# Requirement:
Copy nothing but the lines below, from the one with "Детство и юность (42, 435)" through the one with "[Next month] (407, 1415)", exactly as written; no pictures should appear.

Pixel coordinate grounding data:
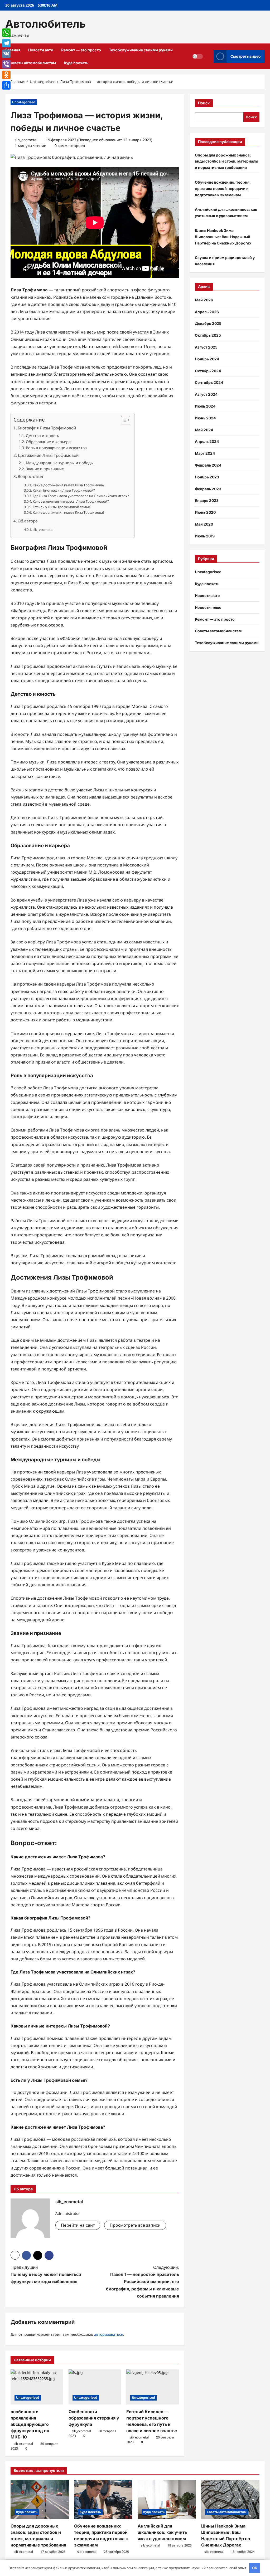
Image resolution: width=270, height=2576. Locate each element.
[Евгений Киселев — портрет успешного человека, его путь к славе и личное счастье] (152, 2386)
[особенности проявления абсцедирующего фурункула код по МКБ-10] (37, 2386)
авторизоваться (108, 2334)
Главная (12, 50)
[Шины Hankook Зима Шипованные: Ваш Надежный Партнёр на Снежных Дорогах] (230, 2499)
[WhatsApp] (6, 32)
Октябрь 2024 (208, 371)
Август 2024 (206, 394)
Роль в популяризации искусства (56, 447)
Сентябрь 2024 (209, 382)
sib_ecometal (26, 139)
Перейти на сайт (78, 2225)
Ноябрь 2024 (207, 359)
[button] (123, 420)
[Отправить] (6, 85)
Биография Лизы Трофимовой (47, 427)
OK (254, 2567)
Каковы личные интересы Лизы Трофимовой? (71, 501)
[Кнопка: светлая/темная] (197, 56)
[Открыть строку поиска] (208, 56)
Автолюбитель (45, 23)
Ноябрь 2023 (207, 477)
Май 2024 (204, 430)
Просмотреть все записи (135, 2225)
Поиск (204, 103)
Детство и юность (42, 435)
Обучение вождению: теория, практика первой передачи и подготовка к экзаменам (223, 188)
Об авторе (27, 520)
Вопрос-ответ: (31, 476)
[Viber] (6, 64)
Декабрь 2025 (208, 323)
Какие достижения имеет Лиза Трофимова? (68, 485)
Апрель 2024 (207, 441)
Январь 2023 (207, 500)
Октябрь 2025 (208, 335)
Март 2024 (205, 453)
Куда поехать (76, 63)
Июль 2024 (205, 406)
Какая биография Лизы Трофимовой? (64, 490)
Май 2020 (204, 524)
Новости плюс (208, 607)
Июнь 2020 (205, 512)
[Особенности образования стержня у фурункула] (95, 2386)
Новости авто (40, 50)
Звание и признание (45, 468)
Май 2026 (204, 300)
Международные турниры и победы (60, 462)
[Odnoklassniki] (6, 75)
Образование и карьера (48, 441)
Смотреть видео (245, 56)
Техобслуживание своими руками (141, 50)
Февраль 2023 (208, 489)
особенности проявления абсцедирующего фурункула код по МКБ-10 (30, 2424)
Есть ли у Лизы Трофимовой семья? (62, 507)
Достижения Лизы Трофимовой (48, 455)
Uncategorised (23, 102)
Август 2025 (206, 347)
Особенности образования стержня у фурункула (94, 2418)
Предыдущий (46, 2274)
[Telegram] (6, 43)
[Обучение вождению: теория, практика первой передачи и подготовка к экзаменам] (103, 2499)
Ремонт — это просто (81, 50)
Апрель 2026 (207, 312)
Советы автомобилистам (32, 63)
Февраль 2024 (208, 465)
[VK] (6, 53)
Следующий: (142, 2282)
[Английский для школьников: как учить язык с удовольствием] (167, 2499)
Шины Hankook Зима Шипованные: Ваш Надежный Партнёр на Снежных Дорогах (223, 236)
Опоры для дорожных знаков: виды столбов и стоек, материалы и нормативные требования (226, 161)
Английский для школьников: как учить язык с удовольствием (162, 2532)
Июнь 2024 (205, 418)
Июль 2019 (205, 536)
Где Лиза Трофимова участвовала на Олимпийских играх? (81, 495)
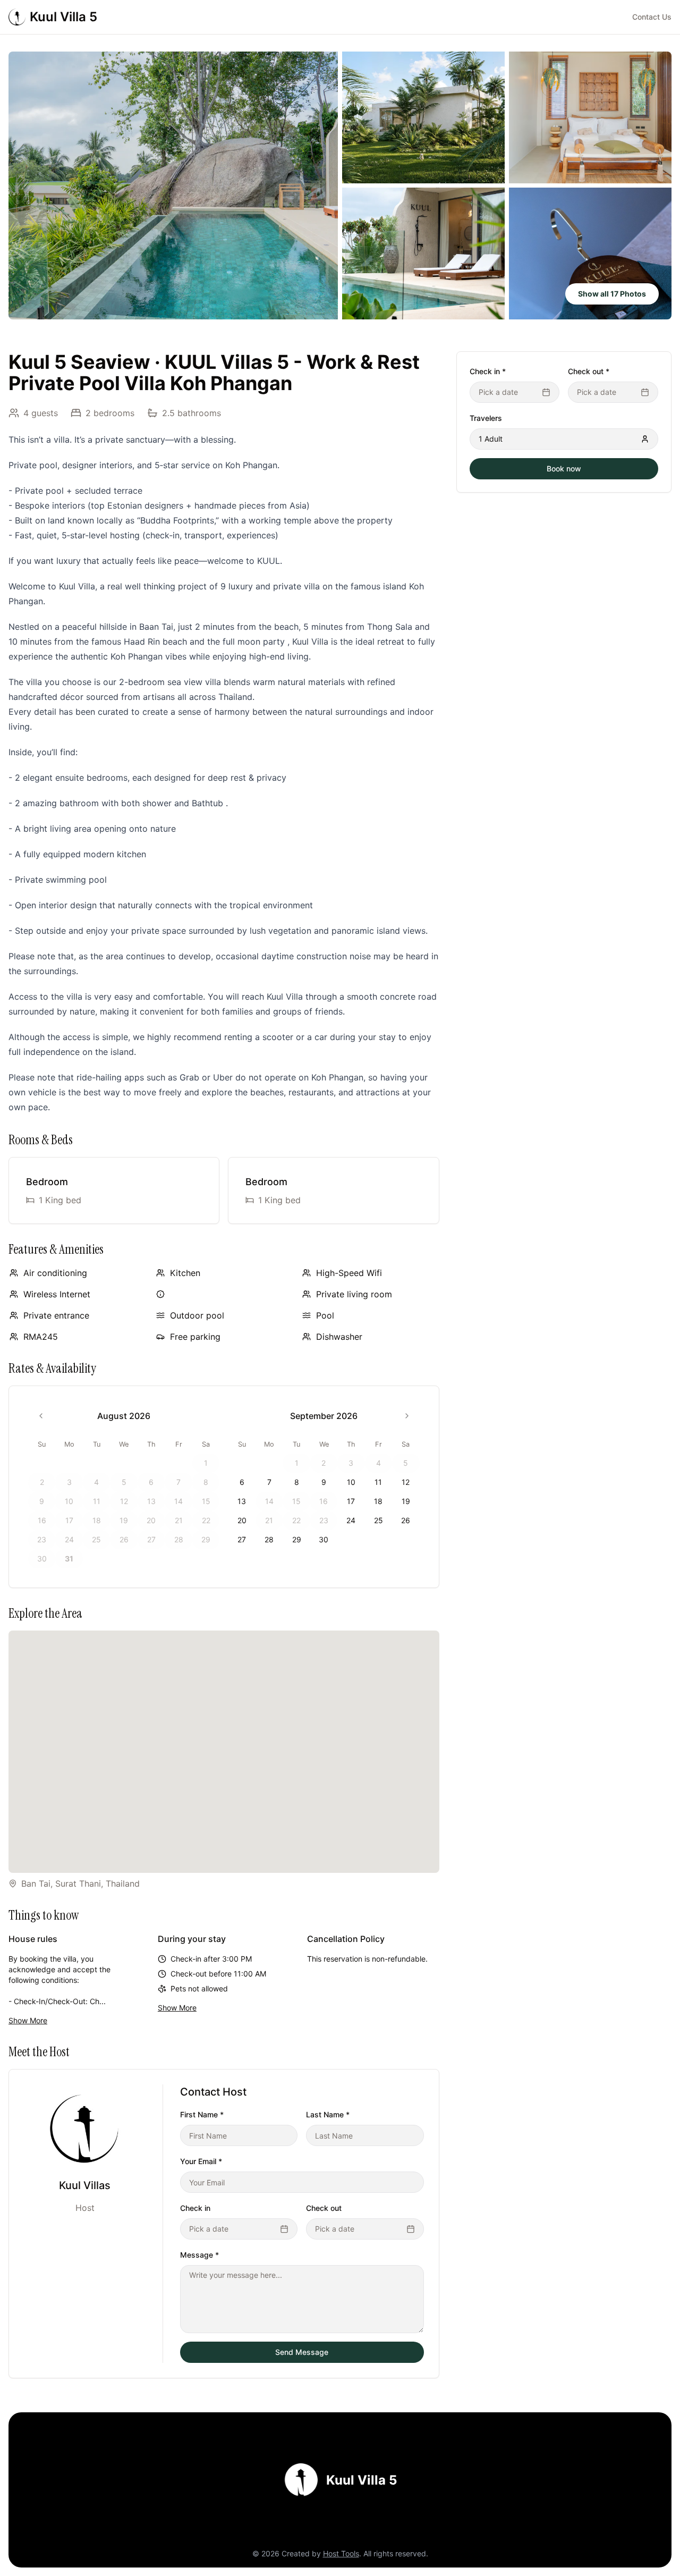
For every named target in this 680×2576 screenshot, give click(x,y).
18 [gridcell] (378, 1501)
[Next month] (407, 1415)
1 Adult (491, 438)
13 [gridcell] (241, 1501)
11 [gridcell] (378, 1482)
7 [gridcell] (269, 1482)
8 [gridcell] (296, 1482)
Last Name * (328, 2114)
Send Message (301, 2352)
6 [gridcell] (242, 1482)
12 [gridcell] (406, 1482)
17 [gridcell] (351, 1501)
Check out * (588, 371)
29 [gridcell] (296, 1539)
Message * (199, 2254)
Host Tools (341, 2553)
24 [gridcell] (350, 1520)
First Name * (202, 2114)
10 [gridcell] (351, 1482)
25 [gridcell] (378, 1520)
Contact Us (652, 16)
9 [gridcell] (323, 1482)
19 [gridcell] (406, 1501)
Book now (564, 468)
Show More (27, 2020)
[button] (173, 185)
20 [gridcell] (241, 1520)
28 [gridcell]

# Answer to the problem:
Детство и юность (42, 435)
Обучение вождению: теория, практика первой передачи и подготовка к экзаменам (223, 188)
Об авторе (27, 520)
Вопрос-ответ: (31, 476)
[Viber] (6, 64)
Декабрь 2025 (208, 323)
Какие достижения имеет Лиза Трофимова? (68, 485)
Апрель 2024 (207, 441)
Январь 2023 (207, 500)
Октябрь 2025 (208, 335)
Март 2024 (205, 453)
Куда поехать (76, 63)
Июль 2024 (205, 406)
Какая биография Лизы Трофимовой? (64, 490)
Май 2020 (204, 524)
Новости плюс (208, 607)
Июнь 2020 (205, 512)
[Особенности образования стержня у фурункула] (95, 2386)
Новости авто (40, 50)
Звание и признание (45, 468)
Май 2026 (204, 300)
Международные турниры и победы (60, 462)
[Odnoklassniki] (6, 75)
Образование и карьера (48, 441)
Смотреть видео (245, 56)
Техобслуживание своими руками (141, 50)
Февраль 2023 (208, 489)
особенности проявления абсцедирующего фурункула код по МКБ-10 (30, 2424)
Есть ли у Лизы Трофимовой семья? (62, 507)
Достижения Лизы Трофимовой (48, 455)
Uncategorised (23, 102)
Август 2025 (206, 347)
Особенности образования стержня у фурункула (94, 2418)
Предыдущий (46, 2274)
[Telegram] (6, 43)
[Обучение вождению: теория, практика первой передачи и подготовка к экзаменам] (103, 2499)
Ремонт — это просто (81, 50)
Апрель 2026 (207, 312)
Советы автомобилистам (32, 63)
Февраль 2024 (208, 465)
[VK] (6, 53)
Следующий: (142, 2282)
[Английский для школьников: как учить язык с удовольствием] (167, 2499)
Шины Hankook Зима Шипованные: Ваш Надежный Партнёр на Снежных Дорогах (223, 236)
Опоры для дорожных знаков: виды столбов и стоек, материалы и нормативные требования (226, 161)
Английский для школьников: как учить язык с удовольствием (162, 2532)
Июнь 2024 (205, 418)
Июль 2019 (205, 536)
Где Лиза Трофимова участвовала на Олимпийских играх? (81, 495)
For every named target in this 680×2576 screenshot, give click(x,y).
18 [gridcell] (378, 1501)
[Next month] (407, 1415)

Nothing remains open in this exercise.